The crowds were already excited, but when the game started they went NUTS. Chanting, singing, huge flags waving, big drums and deep bass sounds, firecrackers in the stands, huge waves of people jumping up and down with wildly flailing arms. Some of the words were translated and they were the worst curse words and threats you've ever heard at a game.

Rich and Ben advised us to leave the game before the end. All the parents were taking their children from the stands and careful boyfriends were taking their girlfriends home a little early. We all wanted both to beat the rush and also avoid problems that large crowds can exacerbate.

We got lost on the way out of the stadium, not finding the appropriate exit, and then starting to walk the wrong way home. In fact, besides probably loosely circling the standium again, we were walking the opposite way from home. We ended up changing direction and walking with several other small crowds. We talked loudly in English, relating our stories of the game, while Rich and Ben again looked to avoid trouble. Rich was in the lead and Ben was following the group. We had walked for about 10 minutes before I felt a tug on my rain jacket. I had taken it off a few minutes earlier because it was too hot. I carried it in my right hand.

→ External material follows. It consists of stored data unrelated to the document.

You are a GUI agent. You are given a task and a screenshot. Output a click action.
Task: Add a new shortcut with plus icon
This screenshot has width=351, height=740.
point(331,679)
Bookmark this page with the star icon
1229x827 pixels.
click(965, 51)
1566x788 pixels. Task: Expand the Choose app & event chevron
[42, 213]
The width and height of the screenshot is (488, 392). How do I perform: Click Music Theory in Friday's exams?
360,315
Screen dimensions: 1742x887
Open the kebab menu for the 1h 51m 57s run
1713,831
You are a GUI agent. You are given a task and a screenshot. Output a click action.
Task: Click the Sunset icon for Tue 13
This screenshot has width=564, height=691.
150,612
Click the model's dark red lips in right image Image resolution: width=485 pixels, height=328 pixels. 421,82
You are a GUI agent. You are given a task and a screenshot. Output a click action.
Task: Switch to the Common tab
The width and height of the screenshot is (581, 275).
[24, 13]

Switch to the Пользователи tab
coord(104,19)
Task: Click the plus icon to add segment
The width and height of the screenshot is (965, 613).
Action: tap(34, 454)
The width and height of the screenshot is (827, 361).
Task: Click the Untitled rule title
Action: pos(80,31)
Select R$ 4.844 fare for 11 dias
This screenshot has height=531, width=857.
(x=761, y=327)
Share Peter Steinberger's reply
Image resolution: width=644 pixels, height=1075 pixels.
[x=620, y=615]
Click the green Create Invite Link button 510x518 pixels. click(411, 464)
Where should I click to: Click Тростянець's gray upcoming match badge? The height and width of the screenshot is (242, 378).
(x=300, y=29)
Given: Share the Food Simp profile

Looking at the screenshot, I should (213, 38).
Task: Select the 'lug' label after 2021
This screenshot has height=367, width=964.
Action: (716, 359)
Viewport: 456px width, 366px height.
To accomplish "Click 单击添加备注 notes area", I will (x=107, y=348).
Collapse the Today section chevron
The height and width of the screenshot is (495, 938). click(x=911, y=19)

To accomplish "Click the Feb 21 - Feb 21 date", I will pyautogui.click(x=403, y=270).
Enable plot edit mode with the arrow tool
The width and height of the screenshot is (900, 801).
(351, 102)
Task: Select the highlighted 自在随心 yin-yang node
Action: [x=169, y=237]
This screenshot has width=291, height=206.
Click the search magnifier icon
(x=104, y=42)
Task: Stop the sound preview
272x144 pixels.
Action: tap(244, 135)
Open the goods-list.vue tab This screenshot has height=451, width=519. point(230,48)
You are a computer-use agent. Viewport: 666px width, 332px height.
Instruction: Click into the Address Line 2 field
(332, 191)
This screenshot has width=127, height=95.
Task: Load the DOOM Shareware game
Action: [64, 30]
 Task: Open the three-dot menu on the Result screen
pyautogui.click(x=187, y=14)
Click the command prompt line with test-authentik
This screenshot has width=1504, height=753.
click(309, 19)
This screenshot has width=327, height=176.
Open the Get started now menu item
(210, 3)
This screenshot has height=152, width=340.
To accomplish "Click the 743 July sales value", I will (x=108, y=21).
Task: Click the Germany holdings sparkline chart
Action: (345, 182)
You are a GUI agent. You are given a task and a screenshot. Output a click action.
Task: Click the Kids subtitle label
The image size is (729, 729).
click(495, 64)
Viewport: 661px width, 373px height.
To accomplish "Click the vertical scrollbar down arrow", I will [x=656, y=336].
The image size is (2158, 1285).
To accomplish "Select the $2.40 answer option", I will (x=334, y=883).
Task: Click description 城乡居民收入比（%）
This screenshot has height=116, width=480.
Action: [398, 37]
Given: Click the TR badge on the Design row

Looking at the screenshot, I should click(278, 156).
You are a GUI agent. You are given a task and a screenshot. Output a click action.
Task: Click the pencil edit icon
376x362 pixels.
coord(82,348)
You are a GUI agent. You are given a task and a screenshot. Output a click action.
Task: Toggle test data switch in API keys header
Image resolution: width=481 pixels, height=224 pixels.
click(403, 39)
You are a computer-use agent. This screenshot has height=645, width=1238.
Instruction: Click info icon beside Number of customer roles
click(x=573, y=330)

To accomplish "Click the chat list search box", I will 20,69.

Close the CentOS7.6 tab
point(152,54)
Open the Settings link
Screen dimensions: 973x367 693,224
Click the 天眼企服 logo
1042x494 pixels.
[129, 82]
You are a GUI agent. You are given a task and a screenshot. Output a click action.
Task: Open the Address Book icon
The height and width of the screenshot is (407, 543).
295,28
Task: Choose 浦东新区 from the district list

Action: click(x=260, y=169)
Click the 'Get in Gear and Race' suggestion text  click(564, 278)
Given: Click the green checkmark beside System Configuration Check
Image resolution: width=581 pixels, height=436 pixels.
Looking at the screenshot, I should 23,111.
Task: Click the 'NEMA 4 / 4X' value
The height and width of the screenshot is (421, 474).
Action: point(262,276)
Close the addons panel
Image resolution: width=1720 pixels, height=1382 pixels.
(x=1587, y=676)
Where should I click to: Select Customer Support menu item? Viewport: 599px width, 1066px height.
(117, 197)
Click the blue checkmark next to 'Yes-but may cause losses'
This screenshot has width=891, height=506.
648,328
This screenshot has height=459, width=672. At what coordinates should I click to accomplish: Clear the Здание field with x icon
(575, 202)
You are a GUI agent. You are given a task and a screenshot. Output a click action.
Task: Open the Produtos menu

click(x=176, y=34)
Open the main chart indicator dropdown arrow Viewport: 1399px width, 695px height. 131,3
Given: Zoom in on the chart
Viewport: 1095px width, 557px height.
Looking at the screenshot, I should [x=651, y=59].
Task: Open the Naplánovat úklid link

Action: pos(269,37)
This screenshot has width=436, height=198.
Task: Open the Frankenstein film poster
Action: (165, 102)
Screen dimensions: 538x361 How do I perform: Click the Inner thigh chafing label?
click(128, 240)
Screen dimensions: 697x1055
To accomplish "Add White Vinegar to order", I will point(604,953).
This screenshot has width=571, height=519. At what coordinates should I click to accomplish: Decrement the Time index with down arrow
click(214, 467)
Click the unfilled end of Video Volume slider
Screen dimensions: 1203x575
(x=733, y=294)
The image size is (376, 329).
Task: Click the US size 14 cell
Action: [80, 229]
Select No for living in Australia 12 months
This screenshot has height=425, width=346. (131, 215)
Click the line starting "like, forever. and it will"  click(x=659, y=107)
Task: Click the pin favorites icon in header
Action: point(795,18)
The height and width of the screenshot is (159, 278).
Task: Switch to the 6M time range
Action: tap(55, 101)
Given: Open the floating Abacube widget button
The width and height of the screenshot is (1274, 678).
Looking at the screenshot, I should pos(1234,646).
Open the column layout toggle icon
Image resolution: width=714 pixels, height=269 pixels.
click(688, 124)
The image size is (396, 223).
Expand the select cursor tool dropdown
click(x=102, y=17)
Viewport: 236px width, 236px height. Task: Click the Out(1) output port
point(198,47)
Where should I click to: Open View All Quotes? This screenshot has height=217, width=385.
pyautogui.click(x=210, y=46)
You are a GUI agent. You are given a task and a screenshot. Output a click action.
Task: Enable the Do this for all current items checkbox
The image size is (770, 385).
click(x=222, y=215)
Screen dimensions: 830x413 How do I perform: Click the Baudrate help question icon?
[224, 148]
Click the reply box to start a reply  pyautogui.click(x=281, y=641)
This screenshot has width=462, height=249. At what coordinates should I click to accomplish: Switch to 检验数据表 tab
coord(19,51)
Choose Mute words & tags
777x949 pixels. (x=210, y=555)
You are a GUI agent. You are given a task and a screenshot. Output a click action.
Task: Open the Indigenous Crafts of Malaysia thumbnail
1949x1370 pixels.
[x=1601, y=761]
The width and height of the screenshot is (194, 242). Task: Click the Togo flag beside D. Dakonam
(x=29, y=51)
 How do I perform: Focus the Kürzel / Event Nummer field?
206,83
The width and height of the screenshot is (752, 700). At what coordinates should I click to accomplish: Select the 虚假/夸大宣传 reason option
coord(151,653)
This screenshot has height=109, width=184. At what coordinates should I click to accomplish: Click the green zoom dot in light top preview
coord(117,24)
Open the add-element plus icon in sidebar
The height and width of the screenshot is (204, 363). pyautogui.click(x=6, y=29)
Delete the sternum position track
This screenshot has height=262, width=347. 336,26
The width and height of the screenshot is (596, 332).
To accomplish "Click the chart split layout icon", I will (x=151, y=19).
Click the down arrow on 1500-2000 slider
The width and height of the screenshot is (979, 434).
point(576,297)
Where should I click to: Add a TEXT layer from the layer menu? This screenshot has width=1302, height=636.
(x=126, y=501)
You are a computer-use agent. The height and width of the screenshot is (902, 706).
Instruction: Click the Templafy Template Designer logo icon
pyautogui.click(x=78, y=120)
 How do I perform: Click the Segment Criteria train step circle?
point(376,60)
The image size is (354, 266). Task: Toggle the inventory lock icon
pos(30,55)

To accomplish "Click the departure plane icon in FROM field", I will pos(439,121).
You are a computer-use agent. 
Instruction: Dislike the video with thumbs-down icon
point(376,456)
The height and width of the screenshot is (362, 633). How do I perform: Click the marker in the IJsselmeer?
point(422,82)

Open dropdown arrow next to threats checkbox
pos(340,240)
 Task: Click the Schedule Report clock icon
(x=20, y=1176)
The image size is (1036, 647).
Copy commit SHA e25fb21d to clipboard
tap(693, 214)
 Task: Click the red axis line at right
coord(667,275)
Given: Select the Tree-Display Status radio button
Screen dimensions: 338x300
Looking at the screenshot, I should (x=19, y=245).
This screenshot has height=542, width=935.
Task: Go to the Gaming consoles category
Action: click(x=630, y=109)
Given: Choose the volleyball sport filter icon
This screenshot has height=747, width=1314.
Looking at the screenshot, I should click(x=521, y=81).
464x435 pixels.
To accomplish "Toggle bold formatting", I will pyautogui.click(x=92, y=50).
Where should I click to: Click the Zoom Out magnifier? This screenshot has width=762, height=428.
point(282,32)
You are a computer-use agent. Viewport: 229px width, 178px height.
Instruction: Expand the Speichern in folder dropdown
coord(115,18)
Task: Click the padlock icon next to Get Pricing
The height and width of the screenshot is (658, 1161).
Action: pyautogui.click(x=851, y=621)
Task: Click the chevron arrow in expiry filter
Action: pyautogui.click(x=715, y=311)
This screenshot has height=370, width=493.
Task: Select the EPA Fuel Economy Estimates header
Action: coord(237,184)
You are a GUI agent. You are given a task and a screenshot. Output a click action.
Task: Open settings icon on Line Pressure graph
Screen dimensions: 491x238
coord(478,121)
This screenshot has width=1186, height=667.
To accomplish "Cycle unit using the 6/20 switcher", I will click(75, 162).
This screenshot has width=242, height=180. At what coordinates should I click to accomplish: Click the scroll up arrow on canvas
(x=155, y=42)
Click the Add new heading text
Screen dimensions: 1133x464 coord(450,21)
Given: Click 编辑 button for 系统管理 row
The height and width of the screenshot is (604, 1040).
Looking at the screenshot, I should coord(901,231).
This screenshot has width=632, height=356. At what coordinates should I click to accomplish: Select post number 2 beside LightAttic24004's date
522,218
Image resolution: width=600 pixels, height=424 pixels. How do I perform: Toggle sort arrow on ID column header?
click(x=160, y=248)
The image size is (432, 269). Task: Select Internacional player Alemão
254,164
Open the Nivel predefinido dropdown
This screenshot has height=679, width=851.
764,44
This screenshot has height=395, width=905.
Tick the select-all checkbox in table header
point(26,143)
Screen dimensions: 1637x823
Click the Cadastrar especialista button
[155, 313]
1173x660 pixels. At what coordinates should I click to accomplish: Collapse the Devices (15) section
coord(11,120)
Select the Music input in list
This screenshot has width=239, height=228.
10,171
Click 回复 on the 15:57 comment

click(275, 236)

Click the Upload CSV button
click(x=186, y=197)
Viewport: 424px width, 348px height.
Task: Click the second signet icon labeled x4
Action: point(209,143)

He pulled, I pulled. He pulled, I pulled and the motion turned me toward him. Time started going very slowly. He jumped kicked me in the stomach but I held my ground. Being someone who abhors violence, I remember thinking that I couldn't punch him, but somehow kicking him seemed fine to my quickly formed moral grid. I was mostly frozen however. At this moment I felt the hand of Rich on my chest, like he was holding me back and giving the robber consent to take the jacket. All in one motion the sense was conveyed that the jacket wasn't worth fighting over and that he could take it. (Only sunglasses remained in the pocket of the jacket; I had taken out my passport earlier in the day).

This fellow ran back across the street to his friends and Ben quickly approached from behind. He had simultaneously been robbed. Someone came behind him and went for the wallet in his back pocket. This violent action ripped his jeans along the seam from the pocket all the way down his pants. He had a big strip of material missing from his pocket to his socks and his boxers were showing.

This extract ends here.